----- Excerpt to read -----

Is Sex at 37 Weeks Pregnant Safe?

So many things change when you are pregnant. Things usually considered safe may no longer be in the 'safe list' during pregnancy. The same is the case with sex during pregnancy. Many women think it would be harmful for their babies, especially if they engage in sex close to their due date. Is it safe to have sex at 37 weeks pregnant? If it is, are there any positions to avoid? Let's find out more about it.

Is Sex at 37 Weeks Pregnant Safe?

Many women may not think that way, but sex is usually quite safe during pregnancy, especially if your pregnancy is progressing normally. Vaginal penetration and intercourse will not harm your baby who is protected by the uterus and your abdomen. An added layer of safety comes from the amniotic sac's fluid, so you usually have nothing to worry about when engaging in sex during pregnancy.

Is it the same for sex during the final weeks of pregnancy? It usually is, but you may consider refraining from sex after 37 weeks because you may not be able to distinguish between the contractions of orgasm and labor contractions. Some doctors also believe that semen contains certain hormones called prostaglandins that can stimulate contractions.

----- Dataset excerpt -----

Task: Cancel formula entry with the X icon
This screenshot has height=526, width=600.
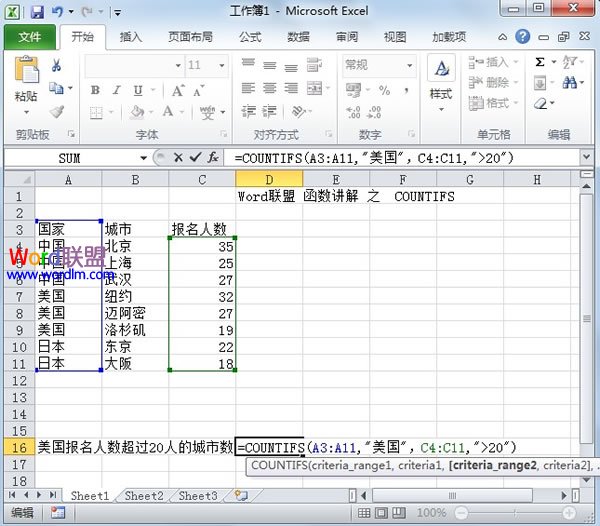Action: [178, 158]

-----

Exercises
1. From the article on sex at 37 weeks pregnant, reproduce word for word the passage starting with "Is it the same" and going on through "can stimulate contractions.".
2. Carry on the article about sex at 37 weeks pregnant from the point where it stops.

Responses to the exercise
1.
Is it the same for sex during the final weeks of pregnancy? It usually is, but you may consider refraining from sex after 37 weeks because you may not be able to distinguish between the contractions of orgasm and labor contractions. Some doctors also believe that semen contains certain hormones called prostaglandins that can stimulate contractions.

2.
However, you may consider trying sex if you are already overdue and looking for ways to induce labor. Doctors believe that the gel they use to 'ripen' the cervix contains prostaglandins, which means that prostaglandins in semen may also help induce labor in past-due pregnancy. Still, it is worth pointing out that not all experts agree to the fact that semen can induce labor. Therefore, the only reason to avoid sex late in pregnancy is to avoid getting worried about taking the contractions of orgasm as labor contractions.

Safe Positions to Try

Is sex at 37 weeks pregnant safe? It is, in most cases, but it still makes sense to try safer positions when you engage in sex this late in pregnancy. Understand that positions that work just fine before pregnancy or during early pregnancy may become a lot more uncomfortable and unsafe during later stages of pregnancy. For instance, lying flat on your back may be a comfortable position before pregnancy, but doing it in the late pregnancy can put a lot of pressure on major blood vessels, mainly due to the weight of your baby.

Here are some better positions to try:

  • Try to be on top of your partner. When a woman is in this position, she can control the speed during the act. It also allows you to decide how much penetration is comfortable for you.
  • Try spooning, which involves you lying sideways and your partner right behind you. This position is good because it limits the amount of pressure placed on your growing belly.
  • Be on your hands and knees during the act. Most women find it a comfortable position, especially during the first and second trimester. You can try it but switch to a different position if it makes you feel a bit uncomfortable.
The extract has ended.